The Mother Tongue: English and How It Got That Way

The Mother Tongue: English and How It Got That Way

1990

Ratings8

Average rating3.3

15

Bryson writes from a very specific kind of perspective, one that is not quite self-aware of his privilege as a white man out in the world. I love books on linguistics, etymology, and language, but this one felt so problematic. His humor troubled me in this book because it felt clouded by inherent racism. I recognize this book was originally published in 1991, but...

“...we forget just how easily people forsake their tongues—as the Celts did in Spain and France, as the Vikings did in Normandy, and as the Italians, Poles, Africans, Russians, and countless others all did in America.” Forsake them? I feel like that implies that it was voluntary.

“We in the English-speaking world are actually sometimes better at looking after our borrowed words than the parents were.”

He also refers to the “n word” as an “insulting term” as opposed to a racial epithet.

“...the ‘l' sound that Orientals find so deeply impossible.” WTF, really?

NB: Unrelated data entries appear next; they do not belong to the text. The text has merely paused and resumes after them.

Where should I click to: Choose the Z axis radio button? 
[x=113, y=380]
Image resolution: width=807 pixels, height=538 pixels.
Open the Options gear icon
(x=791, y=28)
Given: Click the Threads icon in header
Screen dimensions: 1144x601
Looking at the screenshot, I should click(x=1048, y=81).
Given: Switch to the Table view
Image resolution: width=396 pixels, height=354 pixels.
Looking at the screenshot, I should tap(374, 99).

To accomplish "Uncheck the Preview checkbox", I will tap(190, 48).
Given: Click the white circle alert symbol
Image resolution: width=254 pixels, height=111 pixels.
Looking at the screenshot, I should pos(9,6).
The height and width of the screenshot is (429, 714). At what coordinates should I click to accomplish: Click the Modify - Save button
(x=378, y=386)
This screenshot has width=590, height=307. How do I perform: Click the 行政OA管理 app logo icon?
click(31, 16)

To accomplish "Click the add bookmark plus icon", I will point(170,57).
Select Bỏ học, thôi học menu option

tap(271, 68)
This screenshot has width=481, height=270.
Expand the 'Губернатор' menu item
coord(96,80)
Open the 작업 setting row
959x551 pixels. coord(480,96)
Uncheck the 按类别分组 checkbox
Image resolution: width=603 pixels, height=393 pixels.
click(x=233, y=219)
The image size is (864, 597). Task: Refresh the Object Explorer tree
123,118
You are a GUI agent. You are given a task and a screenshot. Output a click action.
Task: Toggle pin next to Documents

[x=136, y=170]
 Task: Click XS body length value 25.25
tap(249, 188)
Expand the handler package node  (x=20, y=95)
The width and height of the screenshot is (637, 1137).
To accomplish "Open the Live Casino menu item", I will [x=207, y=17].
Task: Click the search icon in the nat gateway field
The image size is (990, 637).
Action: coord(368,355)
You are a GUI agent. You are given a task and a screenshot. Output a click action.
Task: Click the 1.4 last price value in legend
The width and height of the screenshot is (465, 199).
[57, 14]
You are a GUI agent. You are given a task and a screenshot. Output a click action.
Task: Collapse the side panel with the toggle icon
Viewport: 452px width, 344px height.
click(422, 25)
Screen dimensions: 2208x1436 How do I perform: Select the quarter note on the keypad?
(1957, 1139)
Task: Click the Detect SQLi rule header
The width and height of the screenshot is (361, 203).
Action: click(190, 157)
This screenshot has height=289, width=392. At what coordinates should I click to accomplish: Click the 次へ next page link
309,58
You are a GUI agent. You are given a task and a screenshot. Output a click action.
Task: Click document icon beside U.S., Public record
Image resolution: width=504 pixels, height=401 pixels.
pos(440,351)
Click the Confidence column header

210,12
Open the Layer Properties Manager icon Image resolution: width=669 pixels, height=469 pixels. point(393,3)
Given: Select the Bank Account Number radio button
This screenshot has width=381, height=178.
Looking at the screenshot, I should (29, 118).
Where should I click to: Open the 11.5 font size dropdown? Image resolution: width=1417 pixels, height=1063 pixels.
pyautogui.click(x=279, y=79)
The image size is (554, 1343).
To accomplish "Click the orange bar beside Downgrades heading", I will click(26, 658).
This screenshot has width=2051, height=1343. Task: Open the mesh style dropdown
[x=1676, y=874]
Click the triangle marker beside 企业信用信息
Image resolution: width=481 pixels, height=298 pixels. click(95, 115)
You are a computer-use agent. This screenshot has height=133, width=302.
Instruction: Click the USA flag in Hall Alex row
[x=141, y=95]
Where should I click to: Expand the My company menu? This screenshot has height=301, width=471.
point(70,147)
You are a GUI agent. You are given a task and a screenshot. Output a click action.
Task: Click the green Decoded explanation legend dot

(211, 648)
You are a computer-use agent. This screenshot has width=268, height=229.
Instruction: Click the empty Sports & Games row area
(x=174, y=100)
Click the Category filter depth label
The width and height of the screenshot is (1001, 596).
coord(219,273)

Orientals?

“Among the new words the Australians devised, many of them borrowed from the aborigines...” You mean appropriated.

“Those captured as slaves suffered not only the tragedy of having their lives irretrievably disrupted...” Irretrievably disrupted is what you say when you're talking about adopting a pet, not about the literal capture and ownership of PEOPLE.

“A second and rather harsher problem is deciding whether a person speaks English or simply thinks he speaks it.”